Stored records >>
★ ★ ★ ★ ★
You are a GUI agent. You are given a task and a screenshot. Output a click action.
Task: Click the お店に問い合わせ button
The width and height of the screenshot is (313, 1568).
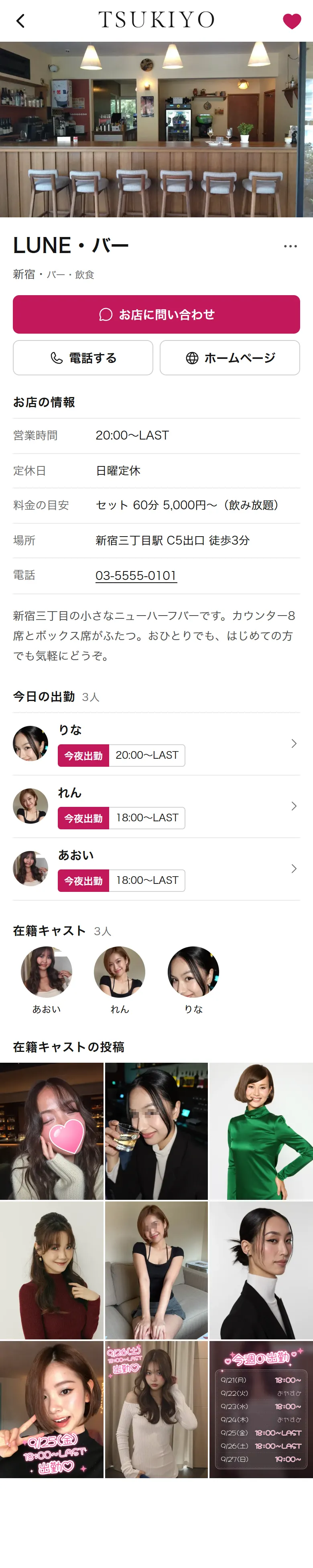pos(156,314)
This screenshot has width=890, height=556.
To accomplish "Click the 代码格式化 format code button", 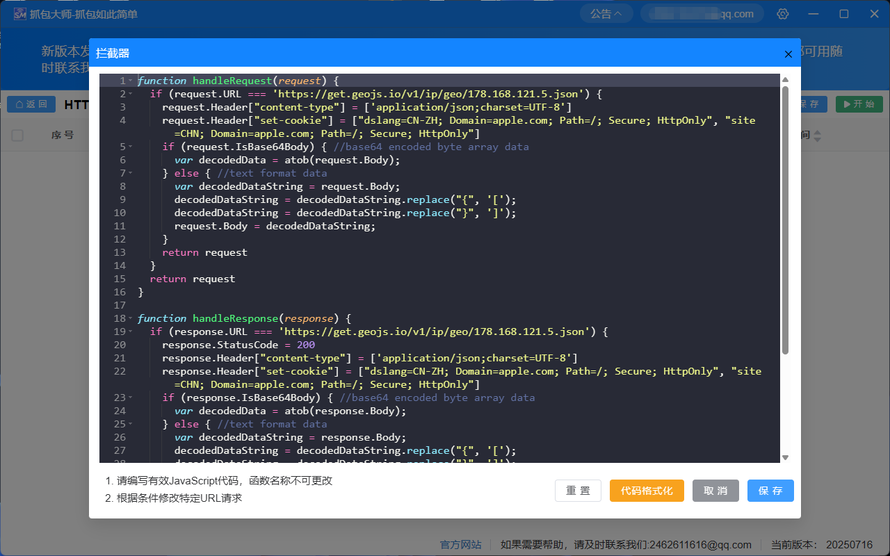I will (x=646, y=491).
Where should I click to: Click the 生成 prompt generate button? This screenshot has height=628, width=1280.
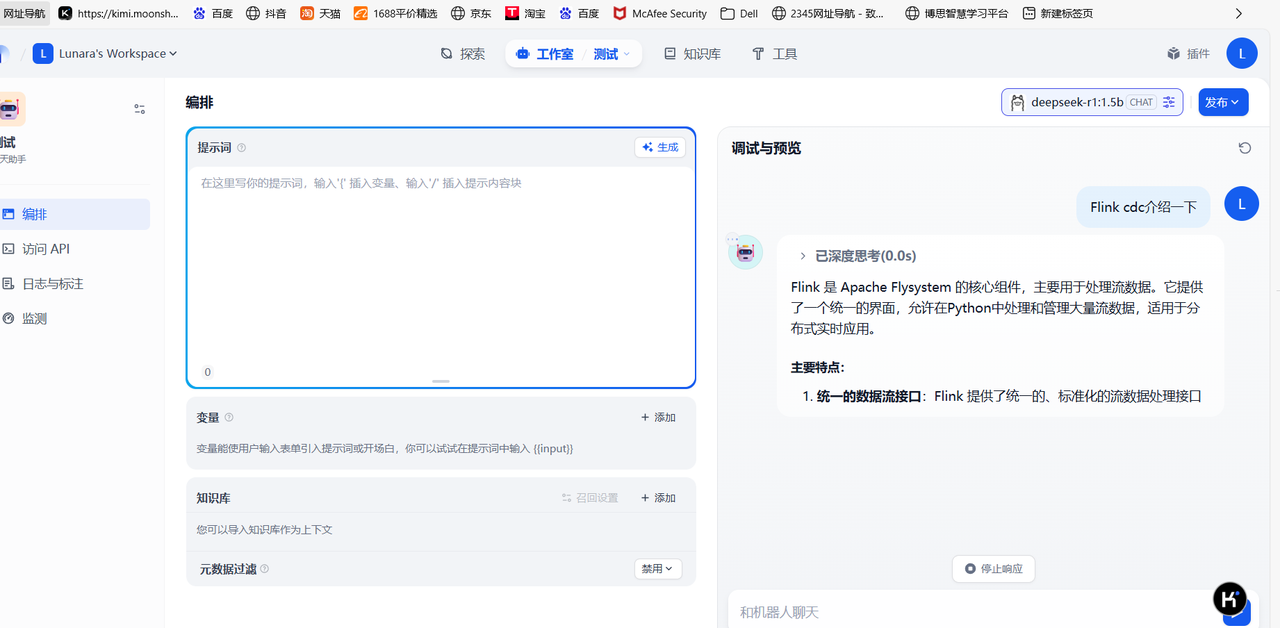point(660,147)
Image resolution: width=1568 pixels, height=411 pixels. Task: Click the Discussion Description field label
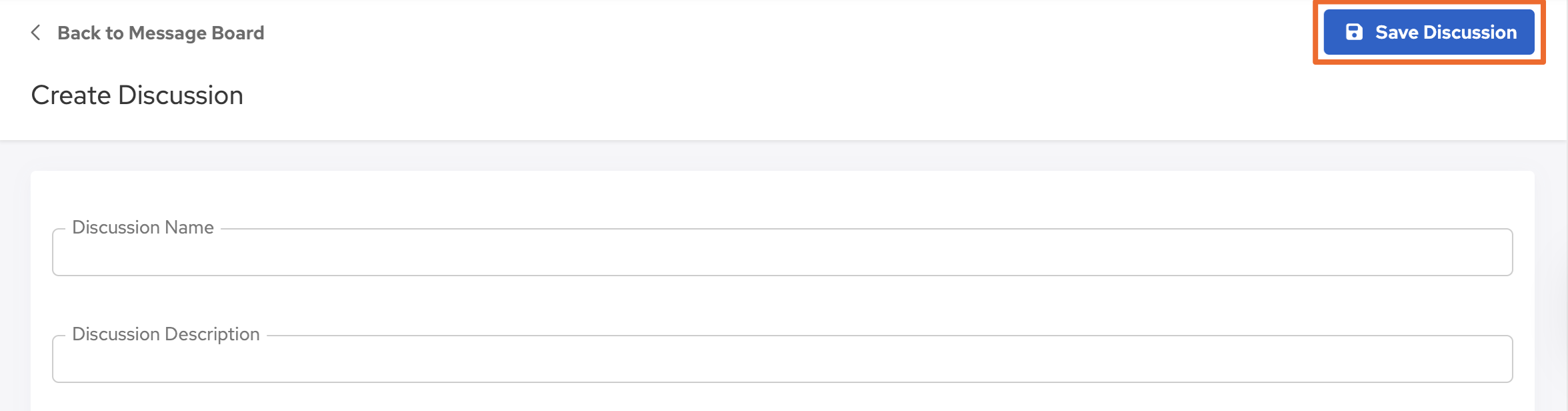click(x=165, y=334)
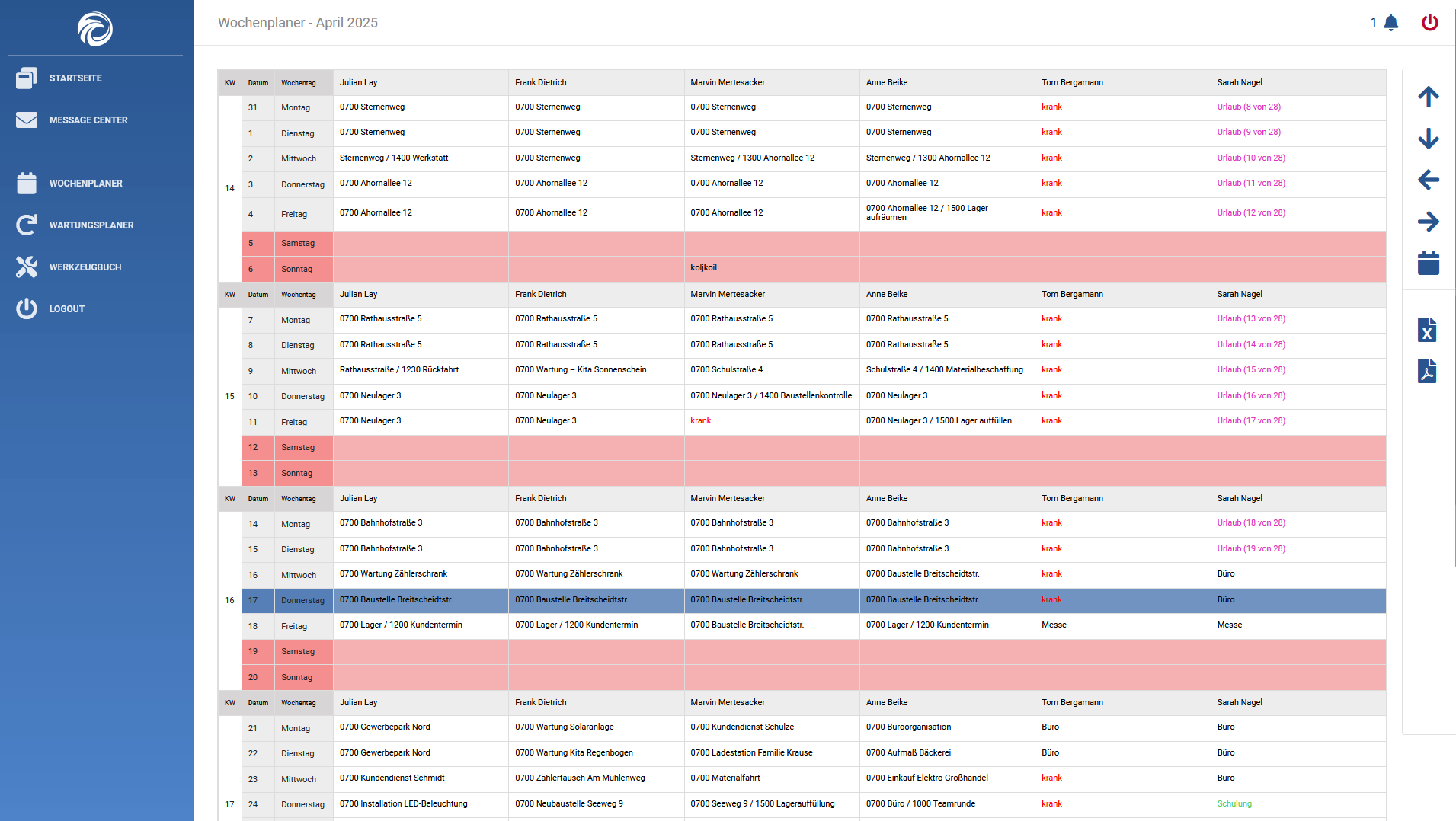Screen dimensions: 1456x821
Task: Go to next period with right arrow
Action: pyautogui.click(x=1428, y=222)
★ ★ ★ ★ ★
WHAT YOU SHOULD DO >> Pictures stay out. Return exactly the lines from the one with "Where should I" through the last line of the data.

ANSWER TO THIS PROBLEM >>
Where should I click to: Click the 生成 prompt generate button? This screenshot has height=628, width=1280.
point(660,147)
Image resolution: width=1568 pixels, height=411 pixels. Task: Click the Discussion Description field label
click(x=165, y=334)
Screen dimensions: 1456x821
Task: Go to next period with right arrow
Action: pyautogui.click(x=1428, y=222)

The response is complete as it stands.